Interstates are long stretches of highway that typically travel through more than one state, and have a total of four or more lanes. Two of the lanes allow cars to go in one direction and the other two in the other direction. In metropolitan areas, these large highways can grow to sizes of six, eight or even ten lanes (three, four or five lanes per direction).
The Interstate System was conceived in 1956, when President Dwight D. Eisenhower signed the Federal Aid Highway Act, also known as the National Interstate and Defense Highways Act. This act appropriated $25 Billion towards the construction of approximately 41,000 miles of interstate around the country. One of the main objectives of the system, was that the United States needed to be able to rapidly respond to foreign threats if needed. The existing highways at the time simply did not allow for rapid movement of equipment, troops or supplies from coast to coast.

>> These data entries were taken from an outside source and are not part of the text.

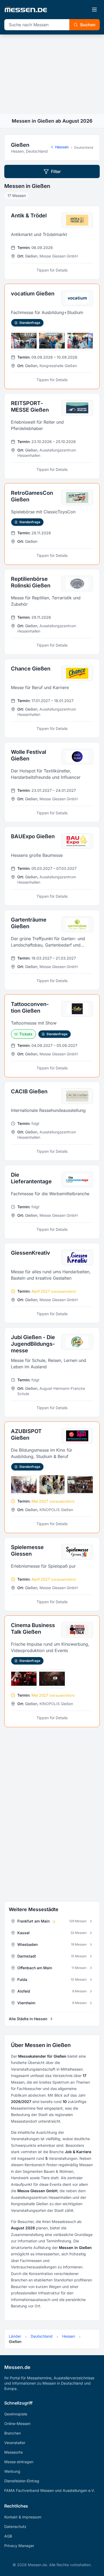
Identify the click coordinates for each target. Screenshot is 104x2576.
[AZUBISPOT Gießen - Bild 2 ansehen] (52, 1484)
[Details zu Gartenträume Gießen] (52, 950)
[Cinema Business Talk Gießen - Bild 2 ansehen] (52, 1678)
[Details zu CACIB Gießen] (52, 1121)
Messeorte (13, 2452)
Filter (56, 171)
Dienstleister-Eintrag (21, 2481)
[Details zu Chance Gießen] (52, 698)
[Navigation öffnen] (94, 9)
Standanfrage (29, 323)
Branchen (12, 2433)
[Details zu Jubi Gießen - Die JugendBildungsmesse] (52, 1372)
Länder (15, 2336)
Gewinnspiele (15, 2414)
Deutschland (83, 147)
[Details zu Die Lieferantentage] (52, 1202)
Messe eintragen (18, 2461)
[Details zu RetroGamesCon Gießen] (52, 524)
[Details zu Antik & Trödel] (52, 242)
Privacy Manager (19, 2545)
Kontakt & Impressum (22, 2517)
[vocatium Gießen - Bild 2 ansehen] (52, 340)
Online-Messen (17, 2423)
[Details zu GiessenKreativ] (52, 1283)
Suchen (87, 24)
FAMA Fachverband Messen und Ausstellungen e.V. (49, 2490)
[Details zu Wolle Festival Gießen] (52, 782)
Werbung (12, 2471)
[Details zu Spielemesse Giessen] (52, 1574)
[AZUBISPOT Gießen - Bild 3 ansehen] (80, 1484)
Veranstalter (14, 2442)
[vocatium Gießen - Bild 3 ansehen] (80, 340)
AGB (8, 2536)
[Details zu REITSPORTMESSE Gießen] (52, 436)
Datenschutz (15, 2526)
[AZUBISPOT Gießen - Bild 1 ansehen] (24, 1484)
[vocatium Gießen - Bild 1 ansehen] (24, 340)
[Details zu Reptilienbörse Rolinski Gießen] (52, 612)
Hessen (62, 147)
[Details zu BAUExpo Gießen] (52, 866)
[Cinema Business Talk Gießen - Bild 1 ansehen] (24, 1678)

A naming and numbering system was created for these new highways as well. Each name would consist of the letter I followed by a dash and then a two-digit number. Large interstates traveling east to west would be given a two-digit number ending in zero, while those traveling north to south would be given a two-digit number ending in five. Some examples of the east to west names are I-10, I-20, I-40 and I-90. Examples of north to south names are I-5, I-15 and I-95.
Smaller interstates were built as well. Many of these were given two-digit numbers that ended in a seven or nine. In large, metropolitan areas, bypasses were required to circle or bend around the heavy traffic of the metropolitan areas' interiors. These bypasses were given three-digit numbers that typically ended with a five. One famous bypass is I-495 that circles around Washington, D.C., and is nicknamed "The Beltway".
Though many of the larger interstates have been completed, change is constant and new developments are always underway. A new project was just recently approved that will allow I-49 to be completed from Fort Smith to Kansas City. Another project currently in progress is called the I-4 Ultimate Highway, which will improve the road around Orlando and be completed by 2021.